Lors de l’apprentissage d’un sport, de ses gestes spécifiques, nous pouvons avoir tendance à adopter de mauvaises habitudes qui, pourtant, paient en termes de performances… « S’il n’est pas possible de dire pour chaque sport ce qu’il faut et ne faut pas faire, nous sommes capables de voir, lorsqu’un sportif évolue dans son sport, des mouvements ou des postures que l’on sait néfastes pour son corps. Car dans chaque sport il y a des blessures récurrentes. Et souvent, il est possible d’y remédier par des adaptations. Le problème est que si le joueur estime qu’il doit continuer à jouer ainsi pour rester performant, il risque bien de ne pas être réceptif à nos conseils… » Par exemple, lorsque les joueurs amateurs regardent jouer un joueur du calibre de Rafael Nadal et le voient passer son bras au-dessus de sa tête après un coup droit, ils pourraient être tentés de l’imiter. Or, ce geste n’est pas nécessairement adapté à leur gabarit, leur morphologie, leur forme physique… Mais convaincus de l’efficacité de ce geste de champion, ils ne seront pas motivés à arrêter de le pratiquer… « Nous pourrions, face à des joueurs prenant des risques dans leurs mouvements, leur proposer une analyse biomécanique pour observer les conséquences d’une telle gestuelle. Mais pas sûr qu’une correction porterait ses fruits en termes de prévention… Sans compter l’avis des entraîneurs qui n’ont pas toujours la possibilité de faire changer les habitudes de leur champion, d’autant plus s’il est pris dans une période de tournois. Car le classement international oblige à jouer beaucoup, ce qui ne laisse pas beaucoup de temps pour s’adapter à de nouvelles habitudes », enchaîne Cedric Schwartz.

Prévention chez les jeunes

Peut-on dès lors profiter des analyses portant sur des sportifs blessés, et des conclusions qui ont été tirées de ces cas pour inculquer à des jeunes des habitudes plus bénéfiques ? Manifestement, ce n’est pas exclu : « Cette année, nous avons accueilli des enfants de 8 à 11 ans membres de l’AFT, dans l’idée d’analyser spécifiquement la gestuelle de chacun et de sensibiliser leurs entraîneurs à la nécessité de procéder, éventuellement, à des changements sur le plan biomécanique. Car bien qu’ils fassent déjà partie de l’élite, ils sont encore jeunes et toujours dans l’apprentissage. Les mauvaises habitudes ne sont peut-être pas encore installées et leur schéma moteur est plus ‘malléable’. Nous leur avons fait passer une série de tests pour étudier individuellement et en comparaison avec un groupe contrôle, la poussée des jambes, le mouvement du bassin, l’impact de balle, etc : le but était aussi d’observer la séquence d’action des mouvements de toutes les parties du corps durant leur service. Et d’en tirer des conclusions, de les transmettre à leur entraîneur qui pourra alors leur donner des exercices précis et individualisés… », conclut François Tubez.

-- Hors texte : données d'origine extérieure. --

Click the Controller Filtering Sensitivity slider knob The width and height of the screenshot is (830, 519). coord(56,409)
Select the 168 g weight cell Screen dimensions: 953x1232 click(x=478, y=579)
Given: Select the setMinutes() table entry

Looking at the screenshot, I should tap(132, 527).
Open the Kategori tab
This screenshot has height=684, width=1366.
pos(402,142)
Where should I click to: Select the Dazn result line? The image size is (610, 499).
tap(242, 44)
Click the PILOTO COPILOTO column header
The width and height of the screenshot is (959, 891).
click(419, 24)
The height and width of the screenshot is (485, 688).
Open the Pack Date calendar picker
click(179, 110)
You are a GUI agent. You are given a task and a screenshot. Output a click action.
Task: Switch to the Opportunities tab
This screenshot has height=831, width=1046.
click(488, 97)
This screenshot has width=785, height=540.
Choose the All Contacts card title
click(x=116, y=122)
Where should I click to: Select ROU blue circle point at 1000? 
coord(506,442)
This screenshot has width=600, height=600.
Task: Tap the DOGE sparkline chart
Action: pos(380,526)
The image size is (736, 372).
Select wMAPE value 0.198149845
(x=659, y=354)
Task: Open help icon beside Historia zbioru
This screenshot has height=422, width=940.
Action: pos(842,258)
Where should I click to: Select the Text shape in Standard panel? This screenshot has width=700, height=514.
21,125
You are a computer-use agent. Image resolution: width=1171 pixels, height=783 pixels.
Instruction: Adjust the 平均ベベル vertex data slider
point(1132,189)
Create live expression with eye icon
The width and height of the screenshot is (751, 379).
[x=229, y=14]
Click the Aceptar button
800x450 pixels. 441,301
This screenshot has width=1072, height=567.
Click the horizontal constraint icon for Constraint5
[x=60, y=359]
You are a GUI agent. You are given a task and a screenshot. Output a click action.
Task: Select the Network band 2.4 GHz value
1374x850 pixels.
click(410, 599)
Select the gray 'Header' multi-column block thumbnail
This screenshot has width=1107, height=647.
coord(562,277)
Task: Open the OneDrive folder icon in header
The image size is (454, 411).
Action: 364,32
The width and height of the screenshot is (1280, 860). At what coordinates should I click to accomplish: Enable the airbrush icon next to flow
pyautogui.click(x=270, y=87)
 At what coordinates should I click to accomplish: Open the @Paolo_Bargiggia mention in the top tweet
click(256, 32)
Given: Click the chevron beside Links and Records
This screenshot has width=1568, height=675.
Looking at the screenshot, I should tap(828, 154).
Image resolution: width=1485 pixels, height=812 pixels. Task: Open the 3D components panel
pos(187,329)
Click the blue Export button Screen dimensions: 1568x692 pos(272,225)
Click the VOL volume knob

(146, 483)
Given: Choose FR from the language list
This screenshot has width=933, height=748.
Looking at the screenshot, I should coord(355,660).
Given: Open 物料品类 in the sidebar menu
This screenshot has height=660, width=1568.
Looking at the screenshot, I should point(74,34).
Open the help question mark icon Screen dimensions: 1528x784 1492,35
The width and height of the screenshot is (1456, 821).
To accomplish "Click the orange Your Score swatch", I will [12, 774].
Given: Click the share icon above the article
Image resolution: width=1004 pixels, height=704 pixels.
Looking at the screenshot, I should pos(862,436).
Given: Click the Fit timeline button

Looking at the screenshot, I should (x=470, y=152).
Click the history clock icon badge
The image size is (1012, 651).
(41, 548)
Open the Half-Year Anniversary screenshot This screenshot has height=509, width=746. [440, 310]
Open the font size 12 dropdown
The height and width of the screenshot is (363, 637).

Enfin, ce qui est vrai pour le tennis peut aussi l’être pour d’autres sports. A travers les formations d’entraîneurs dispensées par l’Adeps, par exemple. Celle-ci a en effet revu la formation de ses cadres, qui aborde désormais les aspects liés à la biomécanique, pour leur donner les grands principes, les protocoles pour détecter les comportements à risque. Cette professionnalisation, qui se voit dans la plupart des pays, mais surtout dans les plus grands clubs, ne peut que bénéficier à la performance de nos sportifs de haut niveau.